You can find the code above available as an example for you to test.

Multiple optimizers

It's common practice to set different learning rates, optimizer parameters, or use different optimizers entirely, for different parts of a model. In Burn, each GradientParams can contain only a subset of gradients to actually apply with an optimizer. This allows you to flexibly mix and match optimizers!

// Start with calculating all gradients
let grads = loss.backward();

// Now split the gradients into various parts.
let grads_conv1 = GradientParams::from_module(&mut grads, &model.conv1);
let grads_conv2 = GradientParams::from_module(&mut grads, &model.conv2);

// You can step the model with these gradients, using different learning
// rates for each param. You could also use an entirely different optimizer here!
model = optim.step(config.lr * 2.0, model, grads_conv1);
model = optim.step(config.lr * 4.0, model, grads_conv2);

// For even more granular control you can split off individual parameter
// eg. a linear bias usually needs a smaller learning rate.
if let Some(bias) == model.linear1.bias {
    let grads_bias = GradientParams::from_params(&mut grads, &model.linear1, &[bias.id]);
    model = optim.step(config.lr * 0.1, model, grads_bias);
}

// Note that above calls remove gradients, so we can just get all "remaining" gradients.
let grads = GradientsParams::from_grads(grads, &model);
model = optim.step(config.lr, model, grads);

Custom Type

The explanations above demonstrate how to create a basic training loop. However, you may find it beneficial to organize your program using intermediary types. There are various ways to do this, but it requires getting comfortable with generics.

If you wish to group the optimizer and the model into the same structure, you have several options. It's important to note that the optimizer trait depends on both the AutodiffModule trait and the AutodiffBackend trait, while the module only depends on the AutodiffBackend trait.

Here's a closer look at how you can create your types:

Create a struct that is generic over the backend and the optimizer, with a predefined model.

struct Learner<B, O>
where
    B: AutodiffBackend,
{
    model: Model<B>,
    optim: O,
}

This is quite straightforward. You can be generic over the backend since it's used with the concrete type Model in this case.

Create a struct that is generic over the model and the optimizer.

struct Learner<M, O> {
    model: M,
    optim: O,
}

This option is a quite intuitive way to declare the struct. You don't need to write type constraints with a where statement when defining a struct; you can wait until you implement the actual function. However, with this struct, you may encounter some issues when trying to implement code blocks to your struct.

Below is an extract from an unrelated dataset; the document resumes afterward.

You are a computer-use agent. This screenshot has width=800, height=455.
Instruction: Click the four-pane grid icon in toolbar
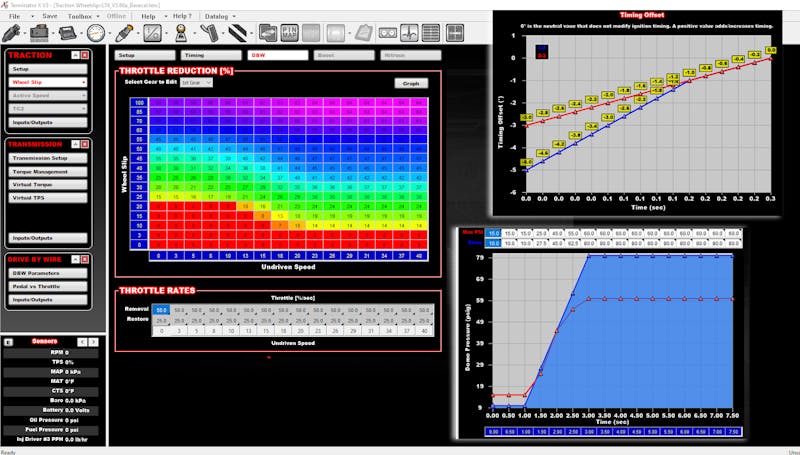pos(455,32)
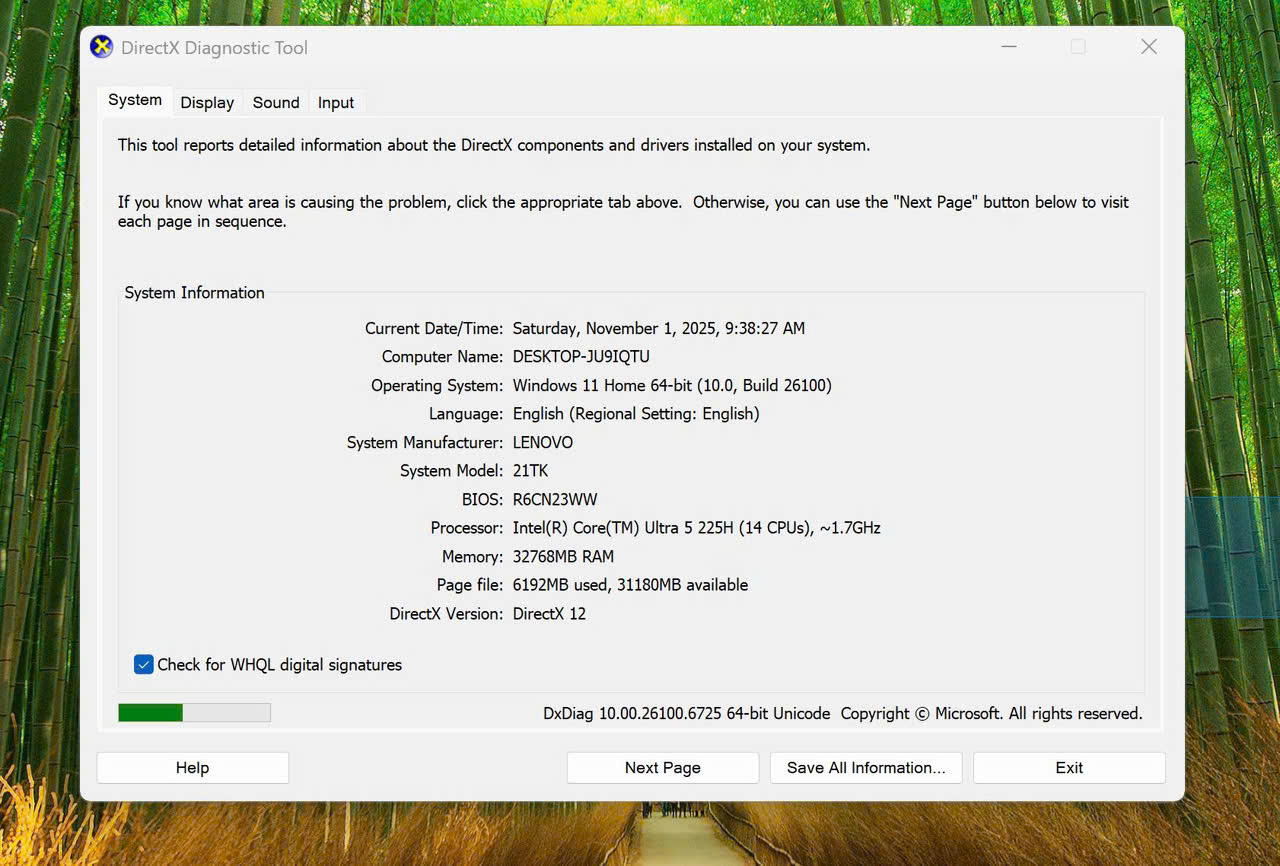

impl<B, M, O> Learner<M, O>
where
    B: AutodiffBackend,
    M: AutodiffModule<B>,
    O: Optimizer<M, B>,
{
    pub fn step(&mut self, _batch: MnistBatch<B>) {
        //
    }
}

This will result in the following compilation error:

1. the type parameter `B` is not constrained by the impl trait, self type, or predicates
   unconstrained type parameter [E0207]

To resolve this issue, you have two options. The first one is to make your function generic over the backend and add your trait constraint within its definition:

#[allow(dead_code)]
impl<M, O> Learner2<M, O> {
    pub fn step<B: AutodiffBackend>(&mut self, _batch: MnistBatch<B>)
    where
        B: AutodiffBackend,
        M: AutodiffModule<B>,
        O: Optimizer<M, B>,
    {
        //
    }
}

However, some people may prefer to have the constraints on the implementation block itself. In that case, you can make your struct generic over the backend using PhantomData<B>.

Create a struct that is generic over the backend, the model, and the optimizer.

struct Learner3<B, M, O> {
    model: M,
    optim: O,
    _b: PhantomData<B>,
}

You might wonder why PhantomData is required. Each generic argument must be used as a field when declaring a struct. When you don't need the generic argument, you can use PhantomData to mark it as a zero sized type.

These are just some suggestions on how to define your own types, but you are free to use any pattern that you prefer.